[Source records]:
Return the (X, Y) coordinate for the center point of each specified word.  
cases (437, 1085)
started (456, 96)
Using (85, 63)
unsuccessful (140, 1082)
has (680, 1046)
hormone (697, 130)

[What is being asked]:
Edit the records above so that "center point" becomes "midpoint", and leave everything else as it is.

[Correct response]:
Return the (X, Y) coordinate for the midpoint of each specified word.  
cases (437, 1085)
started (456, 96)
Using (85, 63)
unsuccessful (140, 1082)
has (680, 1046)
hormone (697, 130)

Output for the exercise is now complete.